In the present mode of realization, as best shown in FIG. 17, the lever 1024 comprises a first section and a second section both extending substantially in a horizontal direction, a middle section connecting the first section and the second section, and a fulcrum 10243 provided at the middle section. The first section comprises the above-described first end 10242 of the lever 1024, and the second section comprises the above-described second end 10241 of the lever 1024. The first end 10242 of the lever 1024 abuts against the lower surface of the first end 10263 of the air frying valve position limiter 1026, and the second end 10241 of the lever abuts against a lower surface of the valve body 10231 of the pressure relief valve 1023. As the first end 10242 and the second end 10241 of the lever 1024 both extend substantially in a horizontal direction, they can better fit the surfaces against which they abut respectively, achieving accurate and smooth motion transmission. In the present mode of realization, the fulcrum 10243 comprises a rotary shaft fixed to a lower surface of the face lid 1021. In another mode of realization, the fulcrum 10243 is fixed to the upper wall 10291 of the inner lid 1029 via a support for example. It should be understood that the lever 1024 can also be of another structure so long as it is able to lift the valve body 10231 of the pressure relief valve 1023 when the air frying valve position limiter 1026 is in the low position and to let the valve body 10231 of the pressure relief valve 1023 drop down when the air frying valve position limiter 1026 is in the high position. It should also be understood that a person skilled in the art is able to adjust parameters such as the location of the fulcrum 10243, the length of the lever arms on the two sides of the fulcrum, and the ratio between the two arms based on factors such as the distance between the air frying valve position limiter 1026 and the pressure relief valve 1023, the course of the first end of the air frying valve position limiter 1026, and the height by which the pressure relief valve 1023 needs to be lifted.
As shown in FIGS. 1 and 2, the lid assembly according to the present mode of realization further comprises an L-shaped arm 101 coupled to the utensil lid 102 which is rotatable in a horizontal plane relative to the arm 101 so as to achieve an airtight locking or unlocking with the utensil body 104. The arm comprises a horizontal part extending substantially in a horizontal direction inside which the motor 109 is located and a vertical part extending substantially in a vertical direction. As such, the motor 109 and associated electrical elements are separately located in the horizontal part of the arm 101, not susceptible to damage caused by inference of other parts, which also facilitates maintenance and repair.
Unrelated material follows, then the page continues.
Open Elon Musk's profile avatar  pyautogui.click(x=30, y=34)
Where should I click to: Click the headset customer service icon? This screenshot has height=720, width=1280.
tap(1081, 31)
In addition, as most electrical elements are not located inside the utensil lid 102, it is convenient to clean the utensil lid after it is detached. As shown in FIG. 1, the lid assembly can be hinged to the utensil body 104 by means of the vertical part of the arm 101 so that the lid assembly is able to pivot around a hinge axe between an open position and a closed position. A user can hold the arm 101, especially the bent part connecting the horizontal part and the vertical part, to perform operations of opening and closing the lid assembly. As the lid assembly has a relatively large weight, when it pivots around the hinge axe to the open position, it will cause the center of gravity of the entire cooking utensil to shift, which may cause the cooking utensil to roll over. To reduce this risk, the cooking utensil according to the present mode of realization further comprises a foot 106 extending radially from the bottom of the utensil body 104 and located at the same side of the utensil body 104 as the hinge, preferably just below the hinge. A person skilled in the art can adapt the size and shape of the foot 106 based on actual needs. In other modes of realization, the lid assembly does not comprise the arm 101, in which case the motor 109 can be provided inside the utensil lid 102 or at any other appropriate location.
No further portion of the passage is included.